Ya de salida; y haciendo válido aquello del Año de Hidalgo, el gobierno federal, que desde sus inicios se dio a conocer como alarmantemente corrupto; e inexplicablemente se le ha soportado tantos años en los que ha seguido haciendo lo mismo.  Cosas de la pseudo democracia…

El mismísimo día 1° de este mes, cuando la euforia ciudadana se concentraba en las urnas, la SCT entregó contratos por 24 037 millones de pesos, según informa la revista Proceso en su última edición, a los consentidos de Atlacomulco…

 

Porque si bien es cierto el axioma del árbol torcido, que nomás no hay modo de que se enderece, no es menos cierto si se aplica a los políticos; que de una u otra forma han sido partícipes de ilícitos, por acción o por omisión…

Y eso es lo preocupante, pues los incluye a todos.  Sin poder soslayar aquello de que “perro que come huevos, aunque le quemen el hocico”.  Basado tal vez en otro que dice que “el dinero mal habido no rinde”, y que por eso tienen que seguir robando…

Y de ese “personal” es de lo que están formados todos los Partidos Políticos.  Habrá seguramente muchos que no hayan tomado un solo centavo; pero han visto pasar los dineros y al callar se convierten en cómplices…

Y si callaron una vez, pueden seguirlo haciendo, pero es difícil que acallen su consciencia, la que finalmente es cultural -si le cuentan ya saben quienes, que la consciencia es la voz de Dios, no les hagan caso, no tiene la misma consciencia un cristiano y un budista acerca de lo que es bueno y que es lo malo…

La pregunta es si bastará con el ejemplo de un puñado de individuos para acabar con la corrupción; cuando siempre se ha sabido que es precisamente a la inversa, no solo porque una manzana podrida echará a perder a las demás…

Sino porque la corrupción es la que ha acabado con aquellos que han querido acabar con ella.  La tarea de combatirla no es fácil, nada fácil.  Por algo dicen que el que se mete de redentor acaba crucificado.

Cambiando de tema…

 

Es a todas luces claro que a nadie le importa una Reforma Sanitaria, cuando literalmente puede asegurarse que ya somos una nación de enfermos.  Y el que gran parte de la humanidad esté así, no exime el que debemos de hacer todo lo necesario para que el Pueblo recobre la salud…

“Men Sana y corpore sano”.  Décimo Junio Juvenal (60 – 128) y mientras no sanemos nuestro cuerpo, la mente no sanará y consecuentemente seguiremos pensando mal y haciendo mal.  Destruir al Planeta por comodidad de los humanos no es precisamente un juego…

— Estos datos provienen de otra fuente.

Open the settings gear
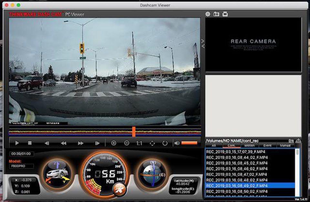This screenshot has height=202, width=310. click(208, 14)
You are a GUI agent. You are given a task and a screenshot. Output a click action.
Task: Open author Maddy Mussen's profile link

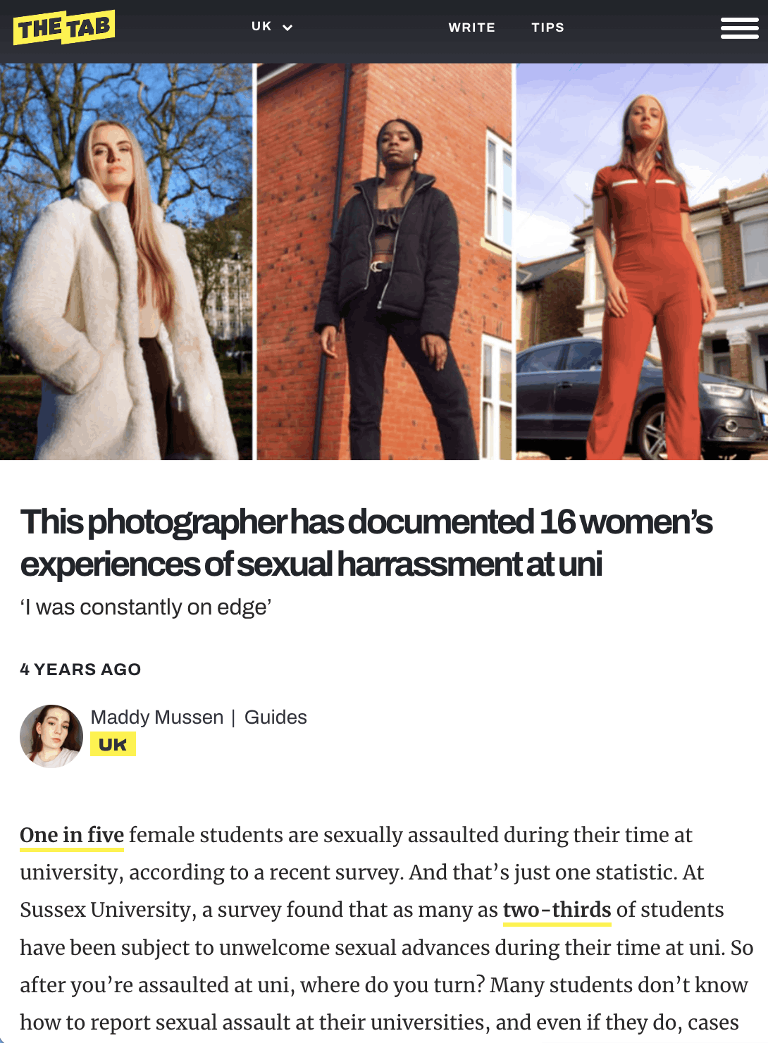[157, 717]
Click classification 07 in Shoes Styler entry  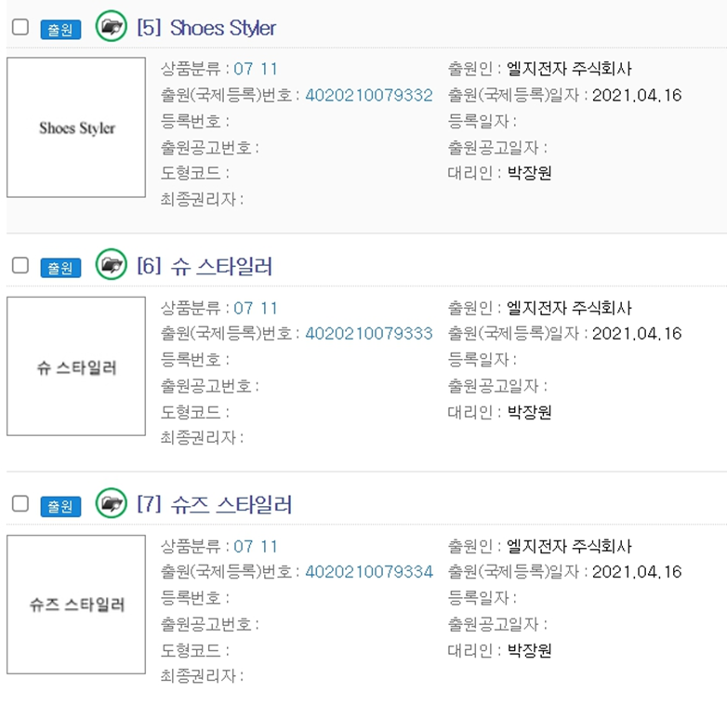[244, 69]
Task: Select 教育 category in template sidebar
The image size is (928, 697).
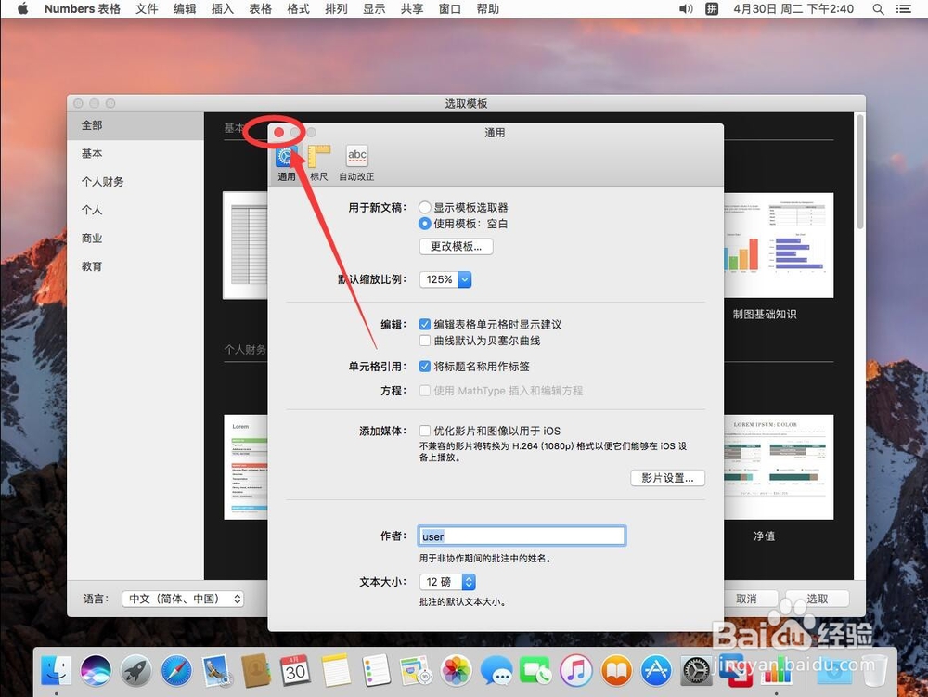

Pero para darnos una idea de lo que hacemos y del por qué se requiere una Reforma Sanitaria…

Según datos del Centro de Estudios de las Finanzas Públicas, lo que se gasta solo en atender los padecimientos derivados del abuso en el consumo de alcohol, es 6.6 veces a lo que se recaba por concepto de impuestos a la fabricación y al consumo…

Y eso no es nada a lo que se gasta por el tratamiento de las enfermedades producidas por el tabaco, que lleva a la muerte a una persona cada 10 minutos.  Y si nos referimos a la diabetes podremos concluir en que la Reforma Sanitaria es todavía más urgente que cualquier otra, pues una nación de enfermos no tiene futuro.

Y nos vemos mañana, si el Sol me presta vida.